For the sake of argument, let’s say that in 2014 there were 100 million AR and AK-style sporting rifles in private hands. If we calculate an approximate rate with which those rifles are used in crimes, the percentage is .00000248% and Even if the numbers were slightly lower, say 50 million, the crime rate would still be .00000496%.
But just to make it interesting, let’s say there were 10 million AR 15s in the United States. The crime rate would then be .0000248%. It’s not even close to statistically significant by any means.
The mass spread of the media makes things appear different than reality. John Oliver and his colleagues on the Left would have everyone believe there is a violent crime epidemic with rifles, and that the only solution is to ban everyone from owning them. But where does that leave us? And where do the hundred million plus AR-15s go?
There are so many firearms here in the United States, possibly upwards of 600 million. Criminals know this, and crime rates have plummeted in recent decades. Is that a trend we should reverse with more restrictions on our right to bear arms?
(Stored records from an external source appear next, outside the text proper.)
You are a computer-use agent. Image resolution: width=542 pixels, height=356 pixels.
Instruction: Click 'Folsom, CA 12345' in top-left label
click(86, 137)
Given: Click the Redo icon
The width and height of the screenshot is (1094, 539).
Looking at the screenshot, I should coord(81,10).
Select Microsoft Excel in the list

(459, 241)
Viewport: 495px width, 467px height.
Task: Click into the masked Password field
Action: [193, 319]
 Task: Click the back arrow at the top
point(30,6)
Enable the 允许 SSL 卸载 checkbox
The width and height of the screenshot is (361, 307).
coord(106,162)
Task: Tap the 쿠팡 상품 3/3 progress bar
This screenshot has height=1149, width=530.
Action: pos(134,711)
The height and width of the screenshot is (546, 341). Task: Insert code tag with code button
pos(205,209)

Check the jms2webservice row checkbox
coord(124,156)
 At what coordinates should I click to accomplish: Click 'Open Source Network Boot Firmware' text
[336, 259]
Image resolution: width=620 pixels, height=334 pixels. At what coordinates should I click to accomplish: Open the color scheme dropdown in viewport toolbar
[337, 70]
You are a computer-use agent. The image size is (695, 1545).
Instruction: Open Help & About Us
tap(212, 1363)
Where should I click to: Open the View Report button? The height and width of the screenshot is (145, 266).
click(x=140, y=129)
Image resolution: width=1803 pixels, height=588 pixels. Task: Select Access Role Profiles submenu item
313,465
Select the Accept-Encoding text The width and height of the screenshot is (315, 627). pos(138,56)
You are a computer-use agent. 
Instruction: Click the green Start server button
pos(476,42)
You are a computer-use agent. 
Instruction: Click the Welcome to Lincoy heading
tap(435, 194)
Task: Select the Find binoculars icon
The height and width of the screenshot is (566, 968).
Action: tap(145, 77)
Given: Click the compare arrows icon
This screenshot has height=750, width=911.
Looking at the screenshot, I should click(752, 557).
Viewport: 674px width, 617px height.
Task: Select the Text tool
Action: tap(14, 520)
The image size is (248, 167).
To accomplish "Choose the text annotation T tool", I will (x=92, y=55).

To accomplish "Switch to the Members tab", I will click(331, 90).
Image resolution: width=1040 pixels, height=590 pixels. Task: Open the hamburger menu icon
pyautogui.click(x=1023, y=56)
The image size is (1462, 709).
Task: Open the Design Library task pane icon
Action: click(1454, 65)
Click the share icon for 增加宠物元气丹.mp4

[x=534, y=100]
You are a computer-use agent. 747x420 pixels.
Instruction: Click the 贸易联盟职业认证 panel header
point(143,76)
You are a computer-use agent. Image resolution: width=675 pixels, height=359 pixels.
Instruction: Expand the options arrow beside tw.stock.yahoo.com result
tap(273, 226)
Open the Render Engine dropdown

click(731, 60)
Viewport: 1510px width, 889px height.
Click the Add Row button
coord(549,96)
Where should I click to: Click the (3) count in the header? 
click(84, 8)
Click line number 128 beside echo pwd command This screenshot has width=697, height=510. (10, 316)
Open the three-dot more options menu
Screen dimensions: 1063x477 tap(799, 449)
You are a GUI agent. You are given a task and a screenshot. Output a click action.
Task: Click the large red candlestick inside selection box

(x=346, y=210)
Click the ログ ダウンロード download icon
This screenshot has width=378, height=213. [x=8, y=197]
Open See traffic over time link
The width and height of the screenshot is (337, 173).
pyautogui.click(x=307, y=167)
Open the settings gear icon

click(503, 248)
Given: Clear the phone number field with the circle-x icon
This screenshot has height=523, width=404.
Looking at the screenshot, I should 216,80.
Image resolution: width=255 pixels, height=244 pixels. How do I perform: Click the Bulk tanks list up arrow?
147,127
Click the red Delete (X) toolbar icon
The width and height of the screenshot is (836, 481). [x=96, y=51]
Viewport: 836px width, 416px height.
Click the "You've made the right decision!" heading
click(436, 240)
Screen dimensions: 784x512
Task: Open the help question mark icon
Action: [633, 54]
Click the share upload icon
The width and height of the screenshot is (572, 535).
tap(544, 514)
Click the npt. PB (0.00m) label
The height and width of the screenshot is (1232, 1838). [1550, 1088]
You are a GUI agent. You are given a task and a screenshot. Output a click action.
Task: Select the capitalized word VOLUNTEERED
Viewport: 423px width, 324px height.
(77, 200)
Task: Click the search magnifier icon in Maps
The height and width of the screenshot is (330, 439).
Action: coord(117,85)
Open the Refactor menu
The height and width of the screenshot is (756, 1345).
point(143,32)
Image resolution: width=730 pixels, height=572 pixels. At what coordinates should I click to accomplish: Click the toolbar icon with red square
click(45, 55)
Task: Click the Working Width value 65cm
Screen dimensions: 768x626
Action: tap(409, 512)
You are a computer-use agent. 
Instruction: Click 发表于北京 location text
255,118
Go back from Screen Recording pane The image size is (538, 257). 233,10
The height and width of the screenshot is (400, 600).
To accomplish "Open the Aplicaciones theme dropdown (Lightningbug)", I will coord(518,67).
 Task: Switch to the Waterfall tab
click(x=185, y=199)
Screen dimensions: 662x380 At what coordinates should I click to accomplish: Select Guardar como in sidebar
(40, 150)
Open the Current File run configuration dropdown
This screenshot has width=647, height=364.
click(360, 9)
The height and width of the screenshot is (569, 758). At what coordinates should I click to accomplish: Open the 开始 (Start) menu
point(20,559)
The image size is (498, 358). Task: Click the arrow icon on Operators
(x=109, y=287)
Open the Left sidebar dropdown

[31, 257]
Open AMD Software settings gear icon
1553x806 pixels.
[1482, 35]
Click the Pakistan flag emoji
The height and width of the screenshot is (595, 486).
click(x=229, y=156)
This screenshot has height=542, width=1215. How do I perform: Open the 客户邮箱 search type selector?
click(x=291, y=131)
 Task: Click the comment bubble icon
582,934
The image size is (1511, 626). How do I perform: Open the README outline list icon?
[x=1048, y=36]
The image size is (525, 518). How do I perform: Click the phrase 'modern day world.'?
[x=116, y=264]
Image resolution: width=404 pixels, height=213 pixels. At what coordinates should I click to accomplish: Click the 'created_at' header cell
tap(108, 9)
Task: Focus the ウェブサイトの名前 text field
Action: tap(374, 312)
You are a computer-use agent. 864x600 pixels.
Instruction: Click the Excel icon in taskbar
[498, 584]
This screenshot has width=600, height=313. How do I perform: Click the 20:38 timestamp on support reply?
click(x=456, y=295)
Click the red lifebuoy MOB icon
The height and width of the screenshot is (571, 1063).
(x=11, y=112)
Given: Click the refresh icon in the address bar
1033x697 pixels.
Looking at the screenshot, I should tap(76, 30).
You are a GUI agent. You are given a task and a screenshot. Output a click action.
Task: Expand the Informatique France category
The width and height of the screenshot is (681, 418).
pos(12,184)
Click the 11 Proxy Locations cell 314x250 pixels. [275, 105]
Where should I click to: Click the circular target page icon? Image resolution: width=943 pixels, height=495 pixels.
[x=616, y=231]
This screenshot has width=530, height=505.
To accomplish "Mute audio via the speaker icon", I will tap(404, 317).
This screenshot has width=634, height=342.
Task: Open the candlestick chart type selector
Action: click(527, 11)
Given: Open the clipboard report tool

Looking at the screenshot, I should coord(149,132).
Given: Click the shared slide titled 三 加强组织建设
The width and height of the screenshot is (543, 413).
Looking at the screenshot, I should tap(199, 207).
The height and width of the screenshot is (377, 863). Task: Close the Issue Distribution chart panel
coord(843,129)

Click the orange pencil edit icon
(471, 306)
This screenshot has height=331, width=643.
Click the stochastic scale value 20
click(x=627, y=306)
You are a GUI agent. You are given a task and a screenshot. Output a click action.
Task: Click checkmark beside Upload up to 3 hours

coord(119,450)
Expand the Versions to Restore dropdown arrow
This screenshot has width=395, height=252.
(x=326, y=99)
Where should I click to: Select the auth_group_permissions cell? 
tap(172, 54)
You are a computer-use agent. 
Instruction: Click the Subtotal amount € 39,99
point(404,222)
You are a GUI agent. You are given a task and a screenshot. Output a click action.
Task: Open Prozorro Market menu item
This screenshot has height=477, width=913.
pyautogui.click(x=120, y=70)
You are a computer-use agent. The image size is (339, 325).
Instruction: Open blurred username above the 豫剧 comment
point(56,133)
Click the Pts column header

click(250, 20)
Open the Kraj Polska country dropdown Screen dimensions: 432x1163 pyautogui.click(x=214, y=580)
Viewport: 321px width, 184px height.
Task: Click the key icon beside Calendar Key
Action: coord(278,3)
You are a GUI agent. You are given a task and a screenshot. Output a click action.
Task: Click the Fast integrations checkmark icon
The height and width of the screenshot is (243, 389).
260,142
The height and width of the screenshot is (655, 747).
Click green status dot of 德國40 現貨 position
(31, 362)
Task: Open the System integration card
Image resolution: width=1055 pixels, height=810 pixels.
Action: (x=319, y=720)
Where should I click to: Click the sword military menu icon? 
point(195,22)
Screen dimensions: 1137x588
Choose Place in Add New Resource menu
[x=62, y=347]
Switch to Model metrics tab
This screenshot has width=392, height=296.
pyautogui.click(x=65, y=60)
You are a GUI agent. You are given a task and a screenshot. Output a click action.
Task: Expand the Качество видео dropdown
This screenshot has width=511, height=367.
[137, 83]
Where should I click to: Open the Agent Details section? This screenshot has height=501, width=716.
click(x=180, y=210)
I’ll say this to John Oliver. From an outsider’s perspective, I understand that it may be difficult to comprehend our gun culture here, and that’s okay. We want you to understand, though.
So if you ever have a mind to come down to Virginia, I would be glad to go to a local shooting range and talk about the subject with you (and I mean that sincerely). You may not ever see this, but there’s the invitation.